I'm using the caret package to train a few models via rpart and ranger packages.
The problem is, when I use the target metric of PRAUC, the code returns a warning message saying:
# Warning message:
# In nominalTrainWorkflow(x = x, y = y, wts = weights, info = trainInfo, :
# There were missing values in resampled performance measures.
For reproducibility, I provide the code and data using rpart only. The simplest two versions of the data are on my github account here -- they have the same dependent variables but use two different predictors, and the problem persists in both versions.
The code that I run is:
library(caret)
# Download df_1.Rda, df_2.Rda from "https://github.com/hyk0127/ML_ask/tree/master/data"

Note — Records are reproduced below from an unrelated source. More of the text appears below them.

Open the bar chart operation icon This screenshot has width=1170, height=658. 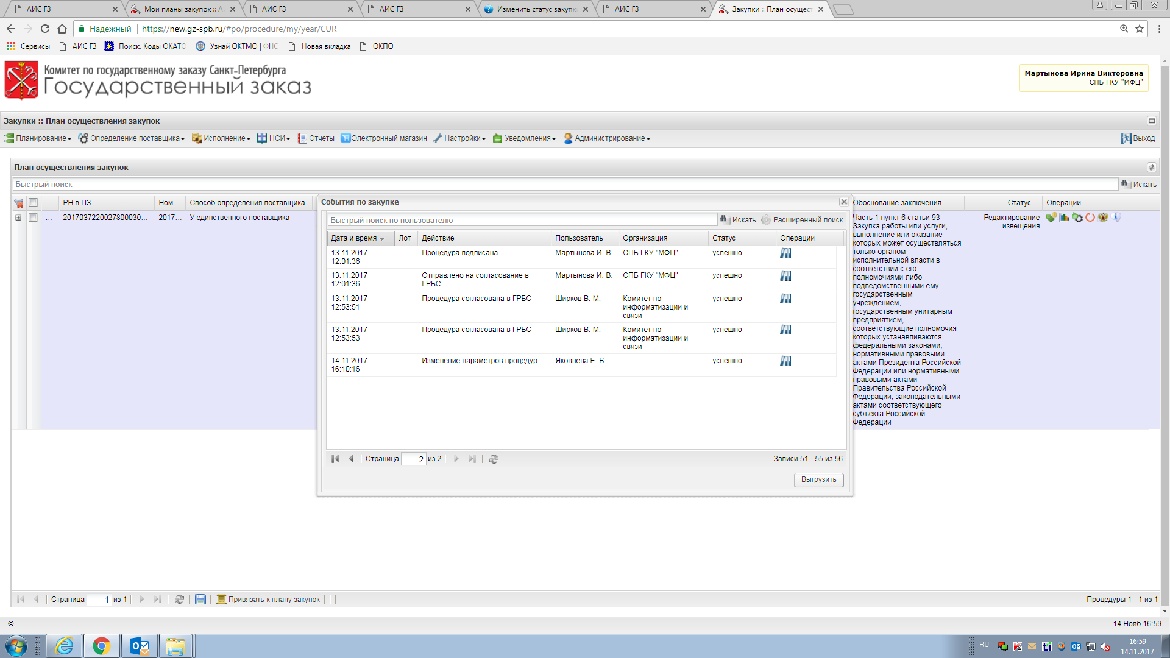point(1065,218)
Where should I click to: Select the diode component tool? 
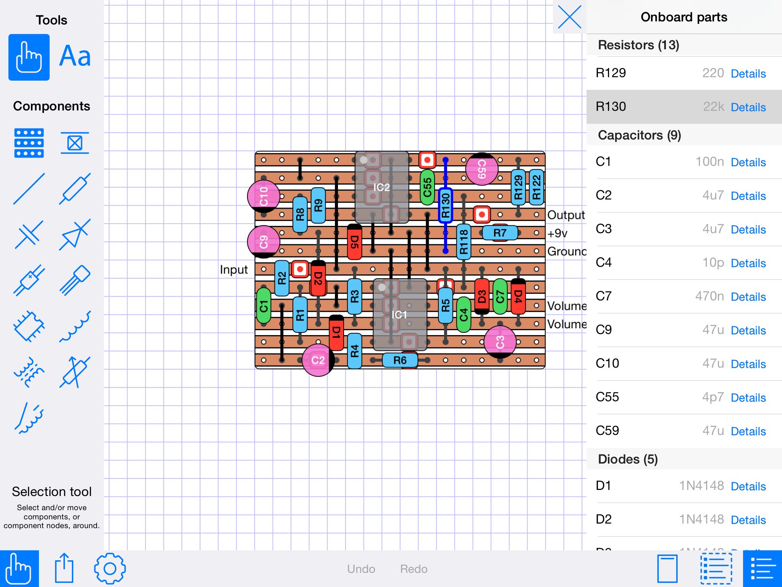[x=75, y=235]
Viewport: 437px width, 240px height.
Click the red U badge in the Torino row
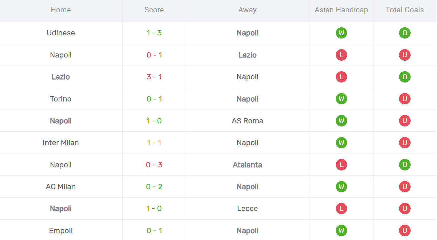click(405, 99)
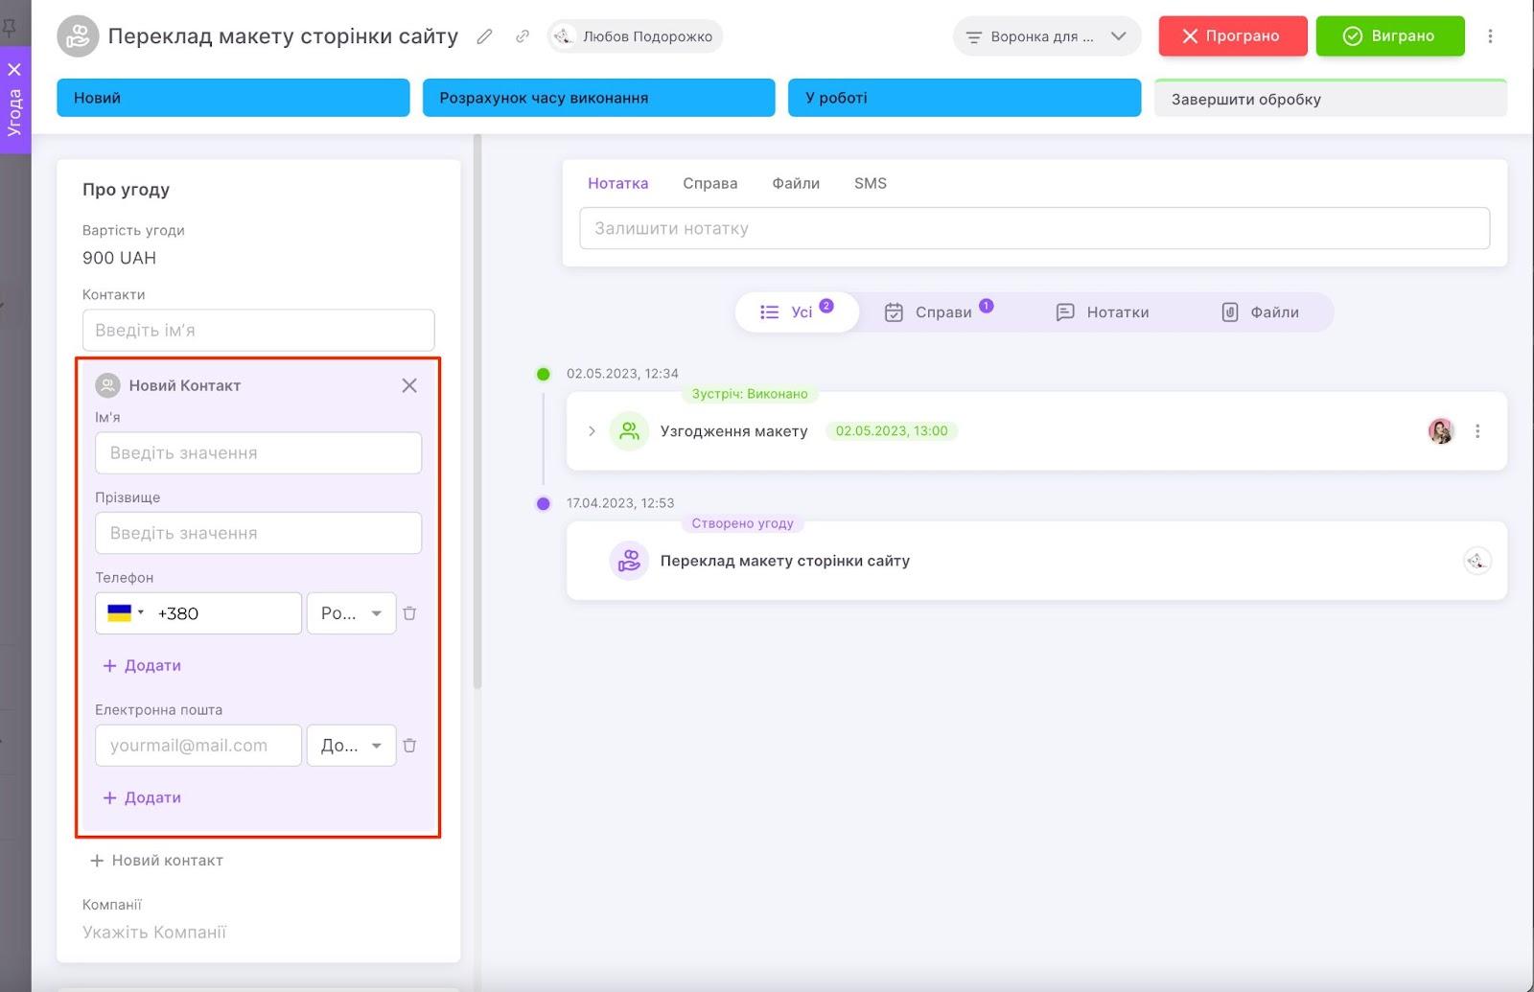Close the Новий Контакт form
Viewport: 1534px width, 992px height.
(x=409, y=385)
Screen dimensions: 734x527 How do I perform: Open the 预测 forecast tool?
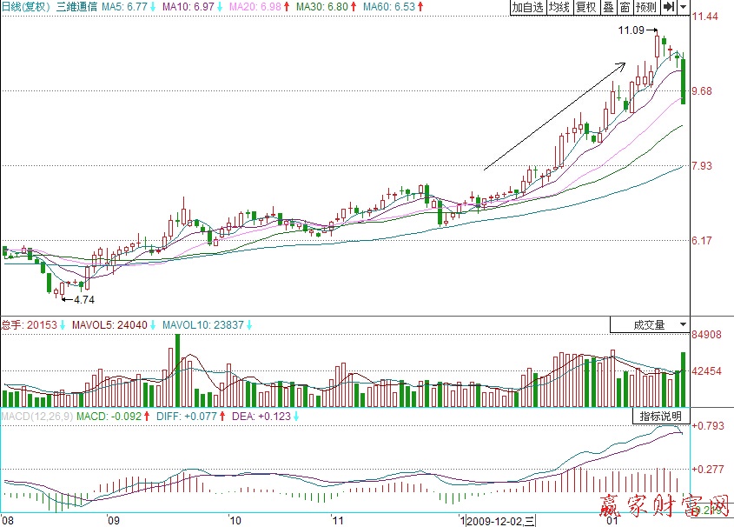click(x=645, y=7)
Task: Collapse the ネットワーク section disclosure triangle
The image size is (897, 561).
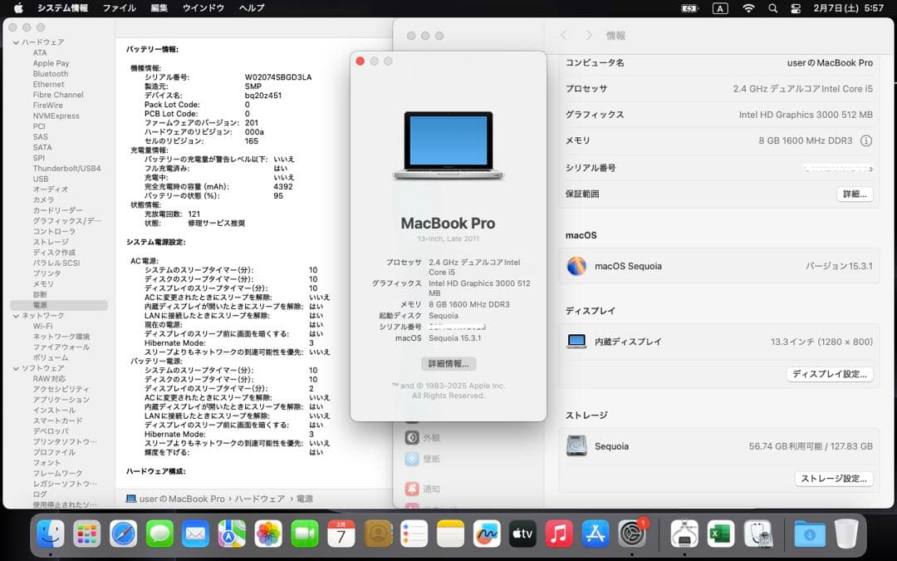Action: click(15, 315)
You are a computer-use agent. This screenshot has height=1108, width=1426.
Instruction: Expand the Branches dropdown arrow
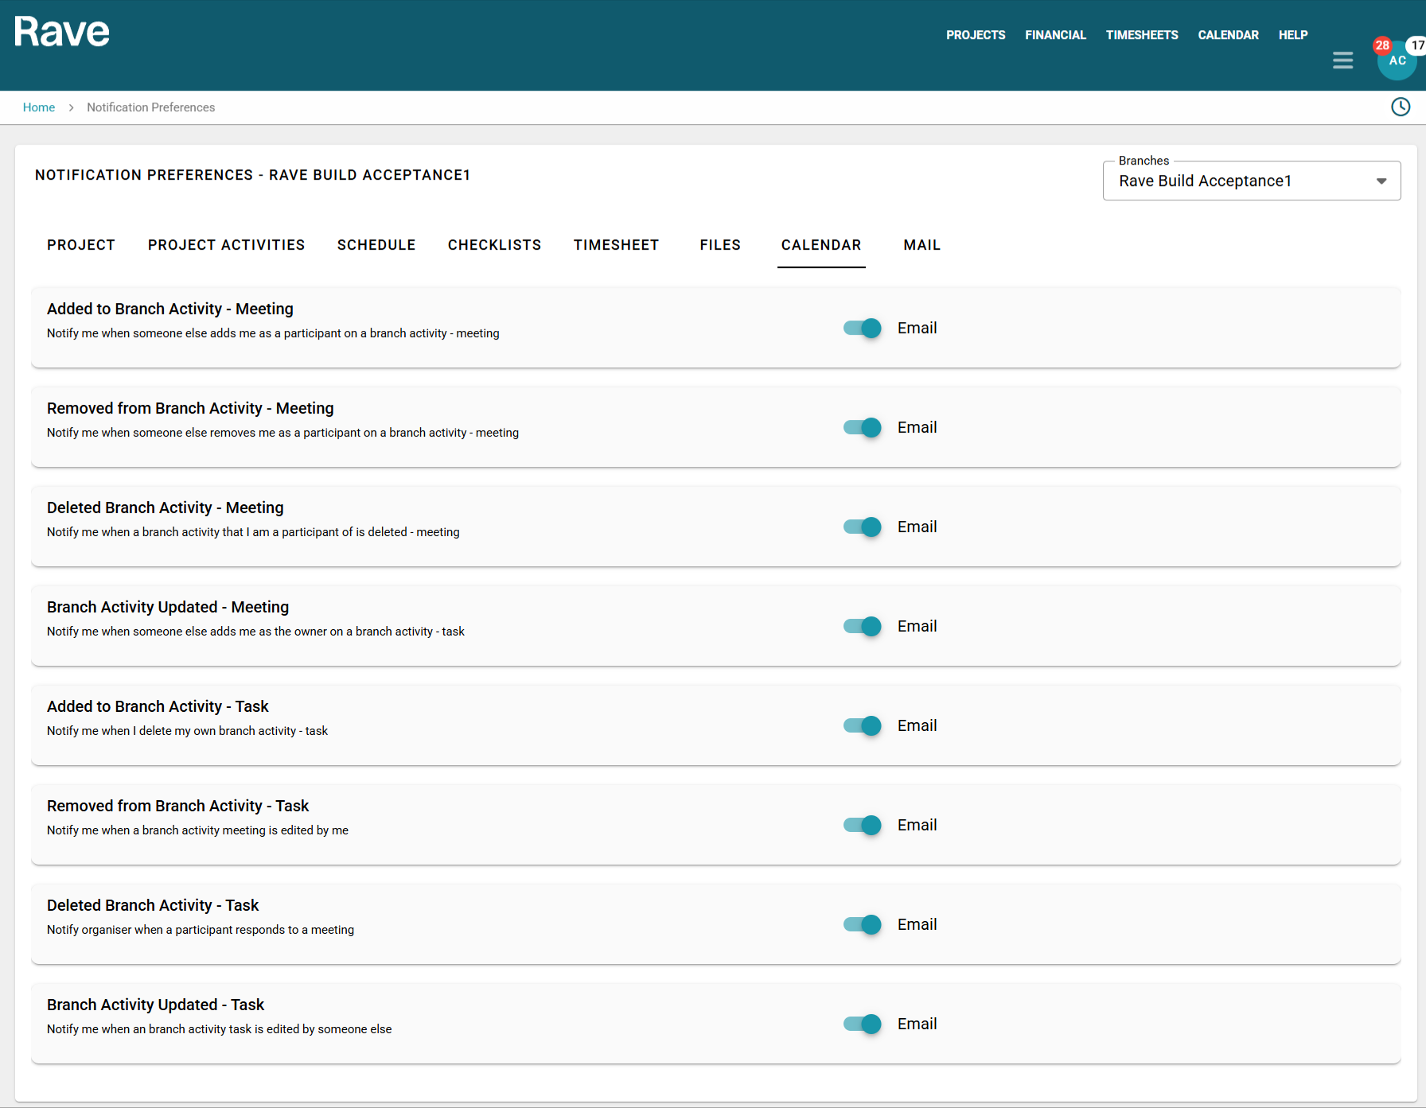tap(1381, 181)
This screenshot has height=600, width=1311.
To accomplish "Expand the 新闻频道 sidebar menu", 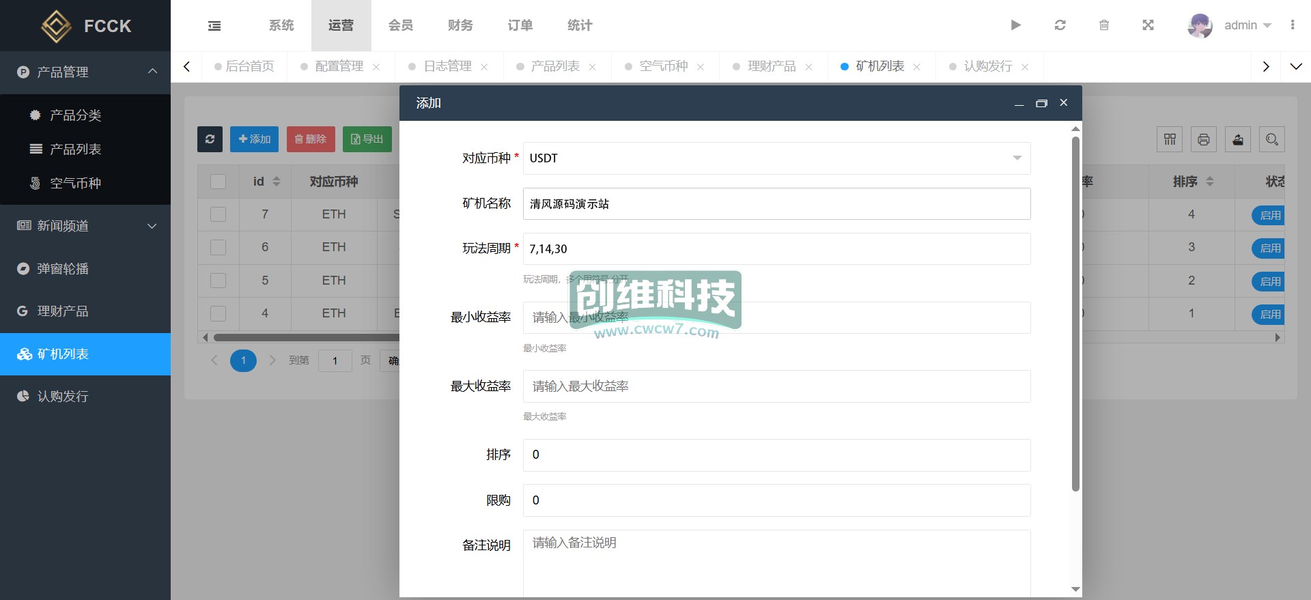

load("df_1.Rda") # alternatively, load("df_2.Rda")
df_set <- obj
# Define function replacing caret::prSummary to pass a specific 'lev' argument to trainControl
custom_prsummary <- function (data, lev = NULL, model){
lev <- c("Yes", "No")
pr_auc <- MLmetrics::PRAUC(y_pred = data[, lev[1]],
y_true = ifelse(data$obs == lev[1], 1, 0))
out <-
c(PRAUC = pr_auc,
Precision = caret::precision(data = data$pred,
reference = data$obs, relevant = lev[1]),
Recall = caret::recall(data = data$pred, reference = data$obs, relevant = lev[1]),
F = caret::F_meas(data = data$pred, reference = data$obs, relevant = lev[1]))
return(out)
}
tc <- trainControl(
method = "cv",
number = 10,
summaryFunction = custom_prsummary,
allowParallel = TRUE,
classProbs = TRUE,
savePredictions = "final"
)
out_rpart <- train(
as.factor(depvar) ~ .,
metric = "PRAUC",
method = "rpart",
trControl = tc,
data = df_set$train
)
I've checked similar questions on this thread and this thread and a few others, but they do not apply to my case. out$resample does not have any NA values, as well as the data itself.
I'd really appreciate any insights/solution to the problem. Thank you!